Why multi-agent systems fail: three causes and how to fix them
Multi-agent systems often show managerial problems: agents fail to share information, follow roles mechanically, or drift into unproductive chatting. Today let’s see why good engineering is more important than improvement of prompts.
Multi-agent systems built on large language models are in high demand: several specialized agents are expected to outperform a single generalist. In practice, the gains are often marginal. In some cases, multi-agent systems even perform worse than a single agent.
Why does this happen?
A recent study from University of California, Berkeley, “Why Do Multi-Agent LLM Systems Fail?”, offers a systematic answer. The authors analyzed more than 1,600 multi-agent systems (including ChatDev, MetaGPT, HyperAgent, and others) and identified the main sources of failure.

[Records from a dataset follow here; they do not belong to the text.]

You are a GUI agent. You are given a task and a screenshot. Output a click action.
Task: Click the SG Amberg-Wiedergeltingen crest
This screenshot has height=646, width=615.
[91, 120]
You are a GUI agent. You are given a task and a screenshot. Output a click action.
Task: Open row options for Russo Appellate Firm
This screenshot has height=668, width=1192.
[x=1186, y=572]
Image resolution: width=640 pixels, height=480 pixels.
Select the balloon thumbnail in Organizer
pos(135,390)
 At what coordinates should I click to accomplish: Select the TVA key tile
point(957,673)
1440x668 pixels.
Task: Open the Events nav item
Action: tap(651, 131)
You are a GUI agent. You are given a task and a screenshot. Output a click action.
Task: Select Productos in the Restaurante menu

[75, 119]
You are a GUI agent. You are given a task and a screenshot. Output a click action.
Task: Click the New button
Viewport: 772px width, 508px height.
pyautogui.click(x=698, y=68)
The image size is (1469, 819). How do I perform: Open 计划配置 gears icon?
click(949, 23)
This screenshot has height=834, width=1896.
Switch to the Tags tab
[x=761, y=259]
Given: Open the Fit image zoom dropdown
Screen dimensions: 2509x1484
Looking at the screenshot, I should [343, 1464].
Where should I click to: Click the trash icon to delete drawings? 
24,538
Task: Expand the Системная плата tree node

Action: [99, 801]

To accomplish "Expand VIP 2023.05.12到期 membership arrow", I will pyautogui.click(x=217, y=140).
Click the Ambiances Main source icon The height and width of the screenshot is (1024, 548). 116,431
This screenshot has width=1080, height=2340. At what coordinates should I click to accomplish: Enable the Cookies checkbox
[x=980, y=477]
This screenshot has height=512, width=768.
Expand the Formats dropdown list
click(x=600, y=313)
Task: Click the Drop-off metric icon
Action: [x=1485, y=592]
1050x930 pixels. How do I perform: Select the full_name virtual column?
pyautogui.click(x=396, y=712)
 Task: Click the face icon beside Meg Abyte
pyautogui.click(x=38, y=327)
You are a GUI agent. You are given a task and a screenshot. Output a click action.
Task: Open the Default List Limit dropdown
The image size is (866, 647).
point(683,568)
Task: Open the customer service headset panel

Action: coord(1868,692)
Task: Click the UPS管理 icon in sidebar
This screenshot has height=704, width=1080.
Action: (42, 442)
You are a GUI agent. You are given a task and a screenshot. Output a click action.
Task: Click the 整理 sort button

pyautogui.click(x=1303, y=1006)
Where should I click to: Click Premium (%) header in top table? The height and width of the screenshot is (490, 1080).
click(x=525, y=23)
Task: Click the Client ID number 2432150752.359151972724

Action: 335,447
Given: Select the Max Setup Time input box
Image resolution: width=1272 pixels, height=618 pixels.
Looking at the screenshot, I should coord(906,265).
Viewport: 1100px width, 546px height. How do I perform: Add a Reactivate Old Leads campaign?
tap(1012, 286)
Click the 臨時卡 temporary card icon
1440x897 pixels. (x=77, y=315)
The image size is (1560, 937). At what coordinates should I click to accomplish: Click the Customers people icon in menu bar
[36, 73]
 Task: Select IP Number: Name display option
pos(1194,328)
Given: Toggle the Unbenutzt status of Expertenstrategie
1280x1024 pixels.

What counts as failure, and how bad is it?
Across tested systems, failure rates ranged from 41% to 86%, depending on the task (programming, math, general reasoning). A failure is defined as any case where the system does not reach the core intent of the user request.
Example:
A task requires logging into a service to perform an action. One agent knows the API requires a phone number as the login identifier but does not share this fact. Another agent repeatedly attempts to authenticate using an email address and fails.
Notably, failures do not include hallucinations, extra steps, suboptimal answers, or mistakes made by individual agents. The problem is not isolated errors, it is systemic breakdown.
The evidence suggests that most failures stem from system design, not from weak LLMs. The issue is architecture, coordination rules, and outcome control.
Three sources of failure in multi-agent systems
1. System design failures
These errors arise from how the system is structured:
- Agents violate task requirements.
- Agents ignore their assigned roles (e.g., a “reviewer” writes code).
- The system loops endlessly.
- Context is lost.
- The system fails to recognize when the task is complete.
These issues occur even when all agents use the same model. The paper describes a case where ChatDev failed to implement a Wordle-like game. The system consistently violated the specification by selecting words from a fixed list instead of randomizing them. Once the the final authority was handed over a specific agent, the task succeeded.
Conclusion: MAS architecture matters as much as model choice. Agent roles, workflows, and requirement validation must be designed explicitly.
2. Agent misalignment
This class of failures stems from poor coordination:
- Agents do not ask clarifying questions when information is missing.
- Critical knowledge is not shared.
- Messages from other agents are ignored.
- Agents drift away from the shared goal.
- Reasoning and action diverge.
The authors describe this as a lack of “theory of mind.” Agents cannot reason about what other agents know or need to know.
Conclusion: The problem is not message format. It is the inability of agents to model each other’s knowledge and intent.
3. Weak result verification
Even when a system produces output, it often:
- Stops too early.
- Skips validation.
- Performs shallow, formal checks.
In one example, the system generates a chess simulator. The code compiles, but the rules are implemented incorrectly. The task is marked as complete anyway. Current verification mechanisms in MAS are weak and often limited to syntactic checks.
Conclusion: Checking not only whether the system runs, but whether it solves the problem semantically significantly improves outcomes (multi-level validation).
How to build a system that doesn’t fail
It is tempting to blame MAS failures on LLM hallucinations. The study suggests otherwise. Multi-agent systems fail for the same reasons poorly run organizations fail: unclear roles, opaque processes, weak quality control, and ineffective communication. Even highly capable agents cannot compensate for a flawed structure.
A MAS is not just a list of agents — it is a system; from an engineering perspective, role allocation is equal to a system design. This is why moving from GenAI experiments to stable business value requires experience in process design, automation, and system engineering, not just prompt tuning.
To help clients extract business value from generative and classical ML we run focused workshops. These sessions align technology choices with real business constraints. During the workshop, we address:
- Which technology fits your goals (multi-agent systems vs. classical ML);
- Where fast ROI is realistically achievable;
- How to ensure data security and output quality;
- How to mitigate project-specific risks.
If a single agent is an employee, a multi-agent system is a business entity. And an organization needs the structure, roles, and control.